Introduce Energy, Force, and Momentum2 days
Simple Machines3 days
Waves and Sound2 days
Light2 days
Magnets2 days
Electricity2 days

For our work with magnets, I laid the following supplies on the table:

  • 2 bar magnets
  • 2 round magnets
  • A collection of small nut
  • A collection of paper clips
  • Iron filings
  • A piece of clear thick plastic

She played for several minutes, around 15 to 20, before we began to talk about what she was noticing. We use ‘I notice… and I wonder…’ a lot in our math, and it is also written into my math curricula. When doing math we usually take turns giving our observations, but in this exercise I just listened to her observations, and then gave names to them or concepts. Because we had not done much magnet work, and there were some basic concepts that came from her play. During our conversations about her observations, we discovered or discussed the following concepts:

poleschargeattraction
repellingmagnetic force magnetic field

She noticed 

  • Two of the ends of each of the magnets stuck together. (Different poles attract.)
  • If one of the ends is switched, the magnets push against each other. (Like poles repel.)
  • The force of the magnet decreases the further away it is from an object. 
  • Magnets are attracted to some objects (Conductors, mostly metal) but not others.
  • The magnetic force transfers through metal objects (paper clips/nuts) causing the object to attract other objects (other paperclips/nuts).

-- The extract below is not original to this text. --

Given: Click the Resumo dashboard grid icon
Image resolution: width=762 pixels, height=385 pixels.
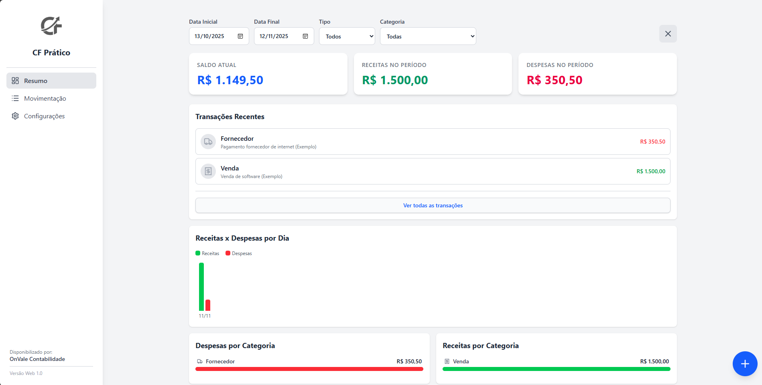Looking at the screenshot, I should point(15,81).
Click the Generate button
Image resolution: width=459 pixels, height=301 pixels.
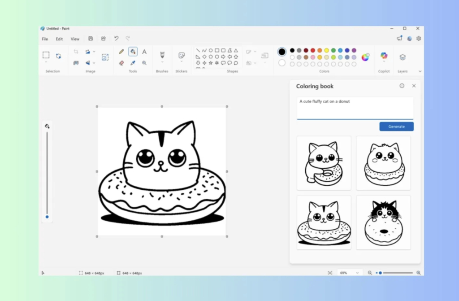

At this point, I pulled out the iron filings and the clear plastic piece. We placed the plastic on top of a couple of blocks to lift it from the table. Then we sprinkled some filings on the plastic. Using the magnet under the plastic, we moved it to see what it did to the filings. We played in this way for several minutes.

I then cleared the filings, and placed two of the magnets side by side under the plastic. We then sprinkled the filings evenly onto the plastic. This allowed us to observe the magnetic field. I picked the plastic off of the magnets and placed it on top of a white sheet of paper so we could see the contrast. This went into her notebook along with a narration of the days activities the following day.